Boys and old men, Drucker thought. Everybody else would have already gone into the Wehrmacht. He asked the question he had to ask: “Do you know what happened to him?”

Bauriedl shook his head. “I couldn’t tell you, Hans. He got called in a couple of days before I did, and into a different unit. I’m sorry. I wish I could tell you more.”

Drucker sighed. He’d learned a little something, anyhow. “What about Kathe and the other children?”

“They left town right after Heinrich went in. Piled into the VW and took off.” Bauriedl frowned. “Something about Uncle Lothar? Uncle Ludwig? I was coming up the street when she drove by. She called out to me, in case I saw you. I’d tell you more, but they bombed the block a few minutes later. They got Effi, damn them. We were in different rooms, and…” He grimaced. “I went into the Volkssturm hoping I’d get killed too. No such luck.”

“I’m sorry.” Drucker hoped he sounded sincere. He’d heard so many stories like that. But excitement burned in him, too. “Kathe has”-he made himself use the present tense-“an uncle down in Neu Strelitz. I think his name starts with an L. I’ll tell you one thing-I’m going to find out.” Neu Strelitz wasn’t so far away, not when he’d already walked from Nuremberg. But maybe he wouldn’t have to walk. He had connections now, and he intended to use them.

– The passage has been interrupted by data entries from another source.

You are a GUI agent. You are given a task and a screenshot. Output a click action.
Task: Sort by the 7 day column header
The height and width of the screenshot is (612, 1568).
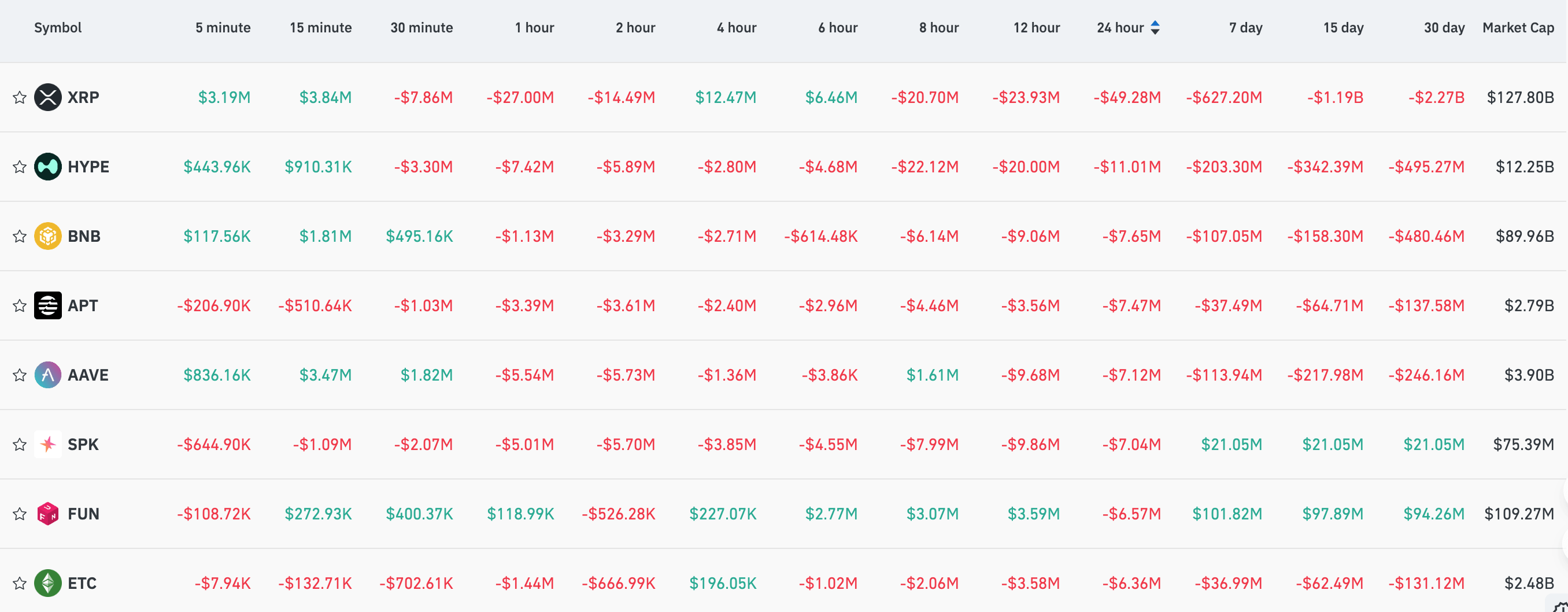point(1245,28)
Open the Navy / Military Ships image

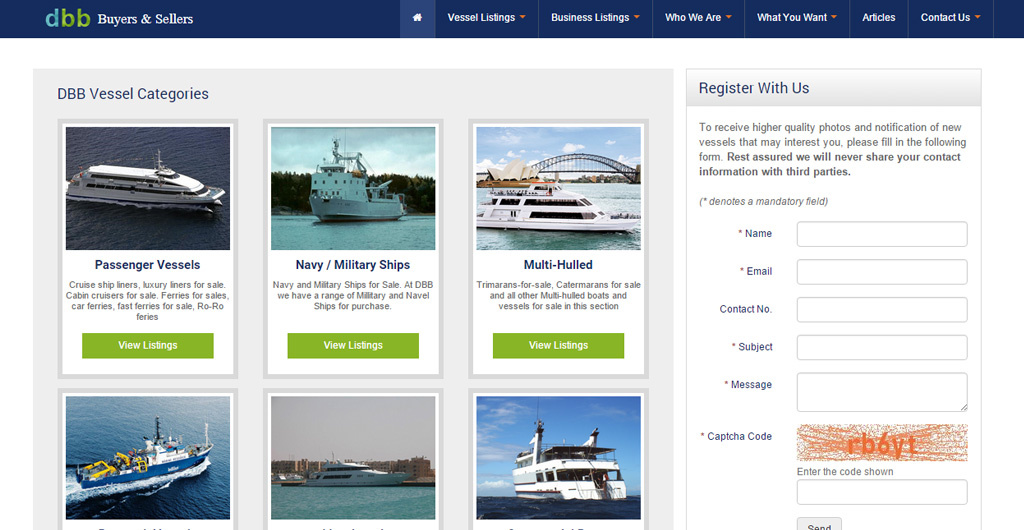[353, 188]
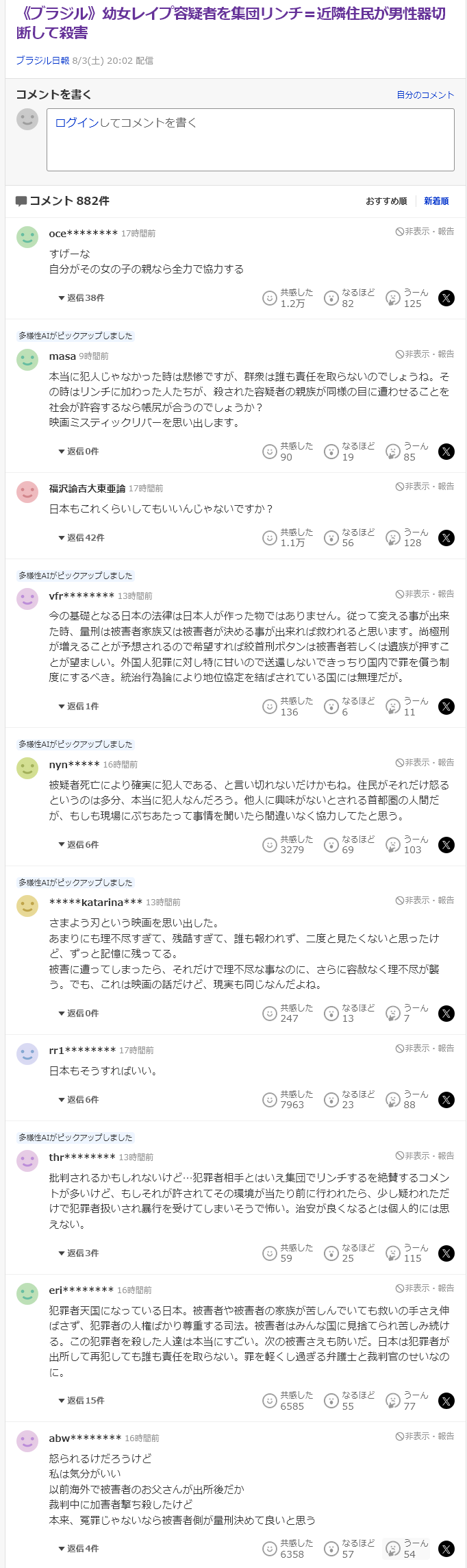The width and height of the screenshot is (467, 1568).
Task: Open 自分のコメント link
Action: (x=425, y=95)
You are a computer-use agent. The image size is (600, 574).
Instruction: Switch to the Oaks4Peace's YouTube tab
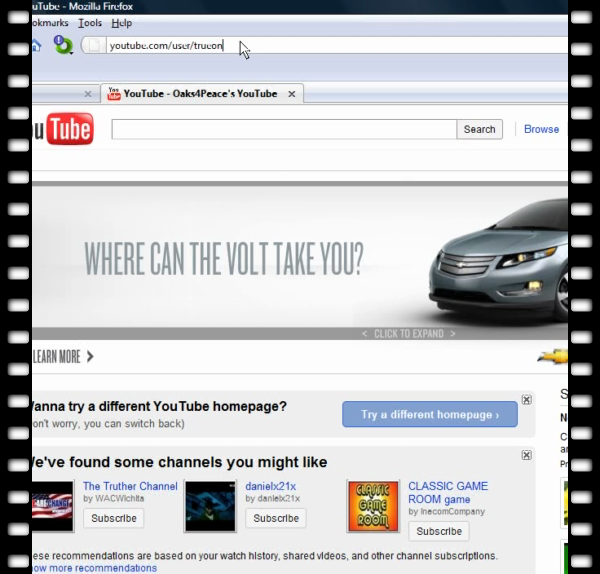[x=200, y=94]
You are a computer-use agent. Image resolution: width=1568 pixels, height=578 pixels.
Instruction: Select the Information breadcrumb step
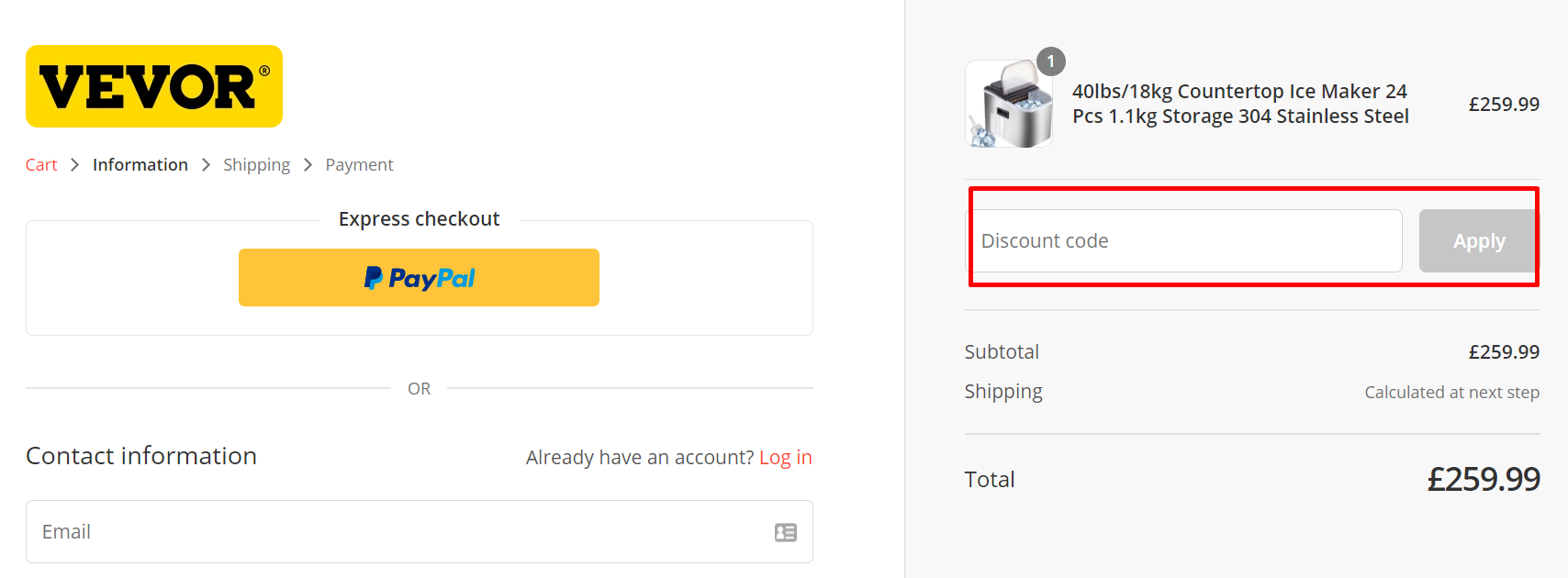(140, 164)

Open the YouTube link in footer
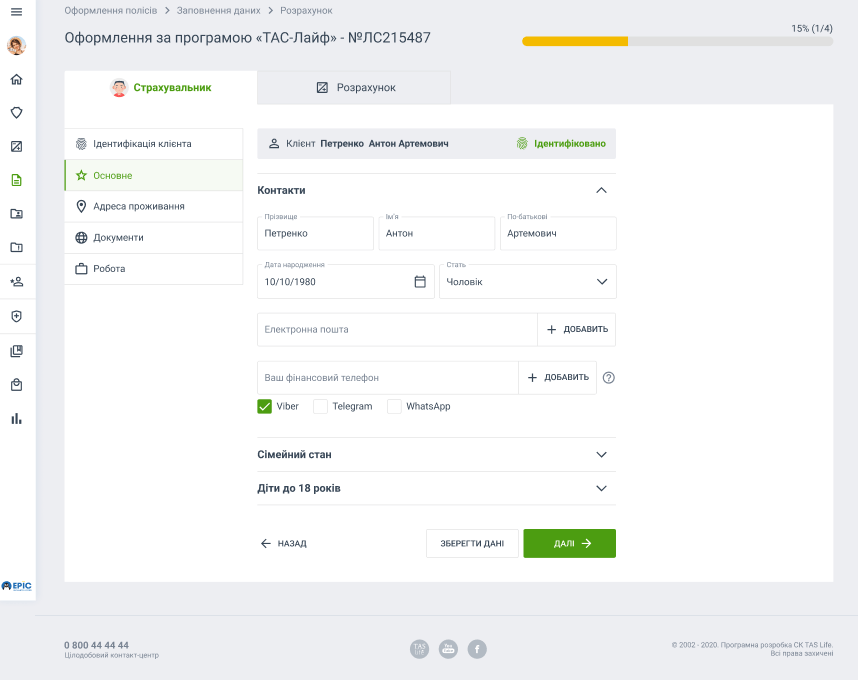[448, 649]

Gorppet was discovering he liked intelligence work. It was for males of a mistrustful cast of mind. It was also for males who wanted more than just to be given orders. He got to think for himself without becoming an object of suspicion.

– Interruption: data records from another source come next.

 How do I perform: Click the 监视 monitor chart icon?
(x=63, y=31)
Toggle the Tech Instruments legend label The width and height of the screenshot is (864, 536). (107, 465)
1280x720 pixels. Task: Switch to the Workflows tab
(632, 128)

He was writing a report on what he suspected to be underground activity among the Deutsche when a Big Ugly came into the tent and said, “I greet you, superior sir. I am Johannes Drucker, the friend of Mordechai Anielewicz.”

“And I greet you.” The Tosevite had named himself, which Gorppet found considerate. Even after so long on Tosev 3, even after his spectacular capture of that maniac of a Khomeini, he still found that most Big Uglies looked alike. Since this Drucker had announced who he was, Gorppet could proceed to the next obvious question: “And what do you want with me today?”

“Superior sir, does the Race have a garrison in the town of Neu Strelitz?”

“I have no idea,” Gorppet answered. “Say the name again, so that I can enter it into our computer and find out.” Drucker did. As best Gorppet could, he turned the odd sounds of the Deutsch language into the Race’s familiar characters. The screen displayed a map of the Reich, with a town south of Greifswald blinking on it. That the displayed town was blinking meant the computer system wasn’t sure of the identification. Gorppet pointed at the town with his tongue. “Is this the place you mean?”

Johannes Drucker leaned forward to get a better look at the monitor. His head went up and down in the Big Uglies’ affirmative gesture. “Yes, superior sir, that is the right place.”

“Very well.” Gorppet spoke to the computer. The light indicating Neu Strelitz stopped blinking. Gorppet interrogated the data system, then turned back to the Tosevite. “No, at present we have no males in that town. We cannot be everywhere, you know.” That was a truth that worried him. The Deutsche might well be hatching trouble under the Race’s snout-there just weren’t enough males to watch everything at once. But he said nothing of that to Drucker: no point in giving a former Deutsch officer ideas. He probably had too many already. Gorppet did ask, “Why do you wish to know that?”

“My mate and two of my hatchlings may be there,” Drucker replied. “I was hoping that, if the Race did have males in that place, I could there in one of your vehicles travel.” Every so often, he would forget about the verb till the end of a sentence. A lot of Deutsche did that when speaking the language of the Race. The Big Ugly’s sigh was amazingly like that of a male of the Race. “Now must I walk.”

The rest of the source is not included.